Energie gouvernementale
L’accord gouvernemental est une bible antisociale et pronucleaire. Dans son point 5 « Energie, environnement et politique scientifique » le gouvernement avance des décisions concrètes : prolongation de Doel 1 et Doel 2 « moyennant l’accord de l’AFCN et de l’exploitant » jusqu’en 2025. Le gouvernement ouvre aussi la perspective de la construction d’un huitième réacteur nucléaire. L’accord gouvernemental affirme que « toute source d’énergie pourra être considérée sans tabous en fonction de ses mérites […] ». Le cabinet de Mme Marghem, la ministre libérale de l’Energie, est cohérent avec l’accord : il est truffé de proches du groupe GDF-Suez (qui a changé son nom en Engie). La ministre libérale saisit l’occasion unique de gouverner sans le PS et veut avancer sans les subtilités, les lenteurs calculées, l’habilité diabolique qui caractérisent ce parti gouvernemental. Mal lui en prit : elle a découvert le pot aux roses !

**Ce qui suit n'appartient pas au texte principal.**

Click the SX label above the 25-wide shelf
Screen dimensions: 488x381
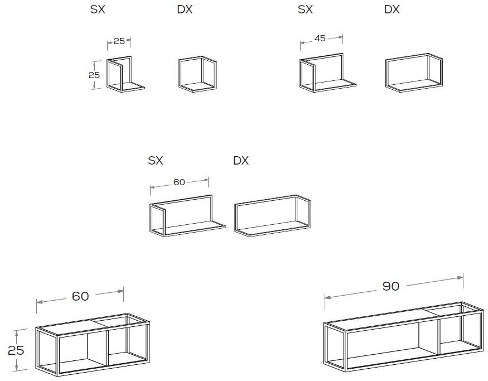98,9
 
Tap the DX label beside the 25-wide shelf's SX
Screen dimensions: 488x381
185,9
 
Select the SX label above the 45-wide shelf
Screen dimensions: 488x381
305,9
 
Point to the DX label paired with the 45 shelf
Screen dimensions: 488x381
392,9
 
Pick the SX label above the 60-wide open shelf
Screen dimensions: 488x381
155,160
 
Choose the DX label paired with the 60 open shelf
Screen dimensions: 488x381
241,160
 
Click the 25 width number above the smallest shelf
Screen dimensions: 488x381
119,41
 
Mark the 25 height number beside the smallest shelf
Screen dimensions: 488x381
94,75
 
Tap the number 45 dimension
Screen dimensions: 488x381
320,38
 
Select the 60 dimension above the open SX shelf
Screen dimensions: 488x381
179,182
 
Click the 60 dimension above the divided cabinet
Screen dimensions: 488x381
80,296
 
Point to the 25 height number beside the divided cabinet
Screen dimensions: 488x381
16,350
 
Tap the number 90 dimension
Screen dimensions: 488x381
390,286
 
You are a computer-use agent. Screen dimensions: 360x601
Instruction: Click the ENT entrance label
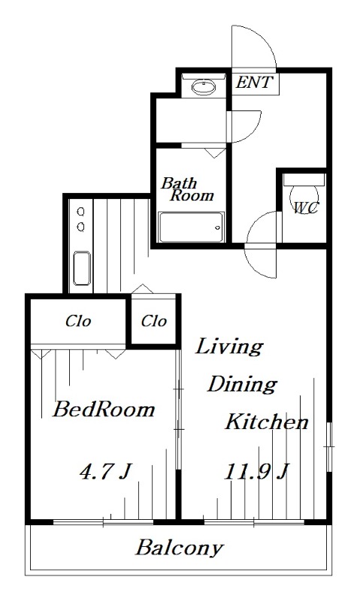click(254, 82)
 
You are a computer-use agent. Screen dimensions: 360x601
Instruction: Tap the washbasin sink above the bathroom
click(204, 87)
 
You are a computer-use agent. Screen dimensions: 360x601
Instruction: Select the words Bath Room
click(186, 189)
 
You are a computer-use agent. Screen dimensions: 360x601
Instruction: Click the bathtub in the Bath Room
click(192, 228)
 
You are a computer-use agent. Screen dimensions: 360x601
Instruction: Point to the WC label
click(306, 208)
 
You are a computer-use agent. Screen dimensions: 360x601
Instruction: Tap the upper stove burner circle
click(81, 211)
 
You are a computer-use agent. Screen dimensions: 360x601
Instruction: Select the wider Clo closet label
click(78, 321)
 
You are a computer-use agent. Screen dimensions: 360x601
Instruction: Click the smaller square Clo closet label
click(154, 321)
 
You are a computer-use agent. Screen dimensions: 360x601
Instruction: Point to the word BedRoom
click(104, 409)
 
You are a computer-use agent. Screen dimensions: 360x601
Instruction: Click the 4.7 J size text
click(105, 472)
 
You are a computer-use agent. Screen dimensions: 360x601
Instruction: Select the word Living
click(229, 346)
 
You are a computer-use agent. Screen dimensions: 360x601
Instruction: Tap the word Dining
click(241, 384)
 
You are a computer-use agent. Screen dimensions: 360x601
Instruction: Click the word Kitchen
click(267, 421)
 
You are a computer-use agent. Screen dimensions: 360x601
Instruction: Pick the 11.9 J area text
click(256, 472)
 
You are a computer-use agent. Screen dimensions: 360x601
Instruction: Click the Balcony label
click(179, 548)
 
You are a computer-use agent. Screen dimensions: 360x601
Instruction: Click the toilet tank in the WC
click(304, 180)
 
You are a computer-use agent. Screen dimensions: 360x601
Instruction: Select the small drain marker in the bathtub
click(218, 228)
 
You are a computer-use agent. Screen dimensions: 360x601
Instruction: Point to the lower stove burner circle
click(81, 227)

Les accords secrets: Di Rupo, le précurseur libéral
Quand le gouvernement Di Rupo, avec la ministre Milquet et le secrétaire d’Etat Wathelet, a prolongé la durée d’exploitation du réacteur Tihange 1, l’existence d’un accord était un secret de polichinelle, mais aucune personne crédible ne s’est alors lancée dans une croisade pour mettre à jour les magouilles. L’exclusion du PS du pouvoir fédéral et l’exclusion des Verts de tous les niveaux de pouvoir importants a changé la donne. Le magnifique talent que Jean-Marc Nollet a déployé dans l’opposition fédérale contre le nucléaire est sans commune mesure avec ses activités au Gouvernement wallon. C’est grâce à ce travail que l’accord secret du gouvernement Di Rupo-GDF-Suez est maintenant connu. L’accord est proprement scandaleux : il garantit une marge bénéficiaire de 9,3% sur les 600 millions d’investissement de remise à jour de Tihange 1. Les 600 millions sont déclarés par GDF-Suez, ils comprennent notamment 57 millions invérifiables de « frais d’études ». En cas d’arrêt par un parlement plus lucide, le gouvernement Di Rupo a engagé l’Etat à rembourser l’investissement de GDF-Suez si la rentabilité de l’affaire était écornée ou si le réacteur était fermé avant 2025. En outre, les pertes déclarées par Electrabel pourront être répercutées l’année suivante sur la taxe sur la rente nucléaire qui est calculée d’une façon très compliquée, favorable à… Electrabel. Cela revient à confirmer GDF-Suez pour dix années supplémentaires comme monopole dans la production d’électricité en Belgique, puisque le prix de vente du kilowattheure nucléaire est nettement en-dessous du prix de revient du kWh en provenance de sources fossiles ou renouvelables. Faut-il admirer les talents de contorsionniste d’Elio Di Rupo, qui sait combiner son rôle de dirigeant du PS avec la conclusion de cet accord ?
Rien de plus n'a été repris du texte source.